- Length: 88 km
- Location: North Palatine Uplands, Palatinate Forest and Weinstraße/ Rhineland-Palatinate, Germany
- Trailheads: Glan-Münchweiler, Worms
- Use: Predominantly forest and agricultural tracks
- Elevation gain/loss: +800 Hm uphill / −920 Hm downhill
- Difficulty: Steep inclines at 5 km (3 mi) in the Palatine Forest
- Surface: Mainly tarmac, also coarse gravel.
- Certification: Description at ADFC ADFC classifications
- Website: radwanderland.de (pdf; 575 kB)

= Barbarossa Cycleway =

Cycle path in Germany

The Barbarossa Cycleway (Barbarossa-Radweg) is an 88 km cycle path in Germany that links the North Palatine Uplands to the old imperial city of Worms on the River Rhine. It passes through the largely level but varied landscape of the Palatinate region before it reaches the vineyards of the Rhine Plain. It thus links the Glan-Blies Cycleway via the Barbarossa city of Kaiserslautern with the Rhine Cycleway.
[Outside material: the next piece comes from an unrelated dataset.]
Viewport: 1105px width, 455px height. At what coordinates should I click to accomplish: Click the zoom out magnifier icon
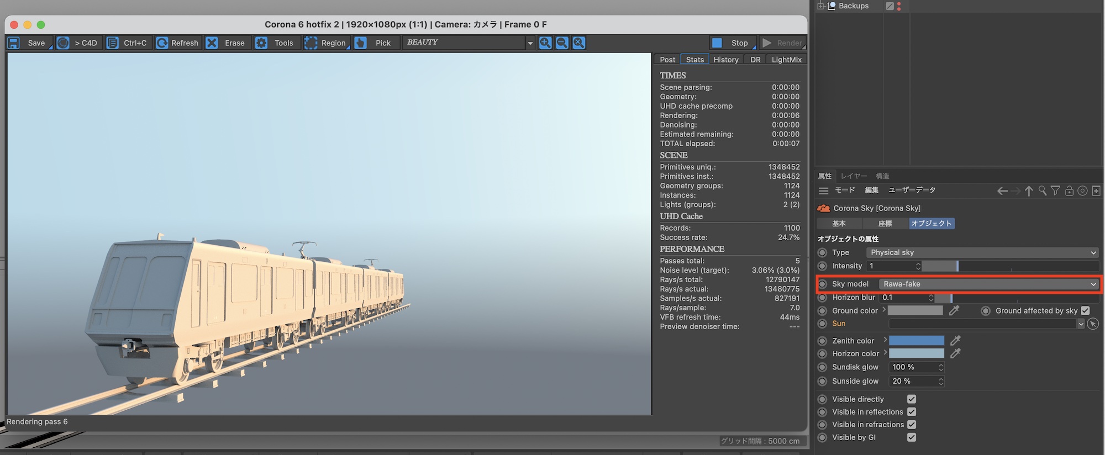point(562,43)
The whole route is uniformly signed with the cycleway logo, which portrays a stylised Emperor Barbarossa. The figure of Emperor Frederick Barbarossa at the north portal of Worms Cathedral was used as the prototype.
Several sections have been left natural, so the cycleway is not suitable for racing bicycles or inline skates.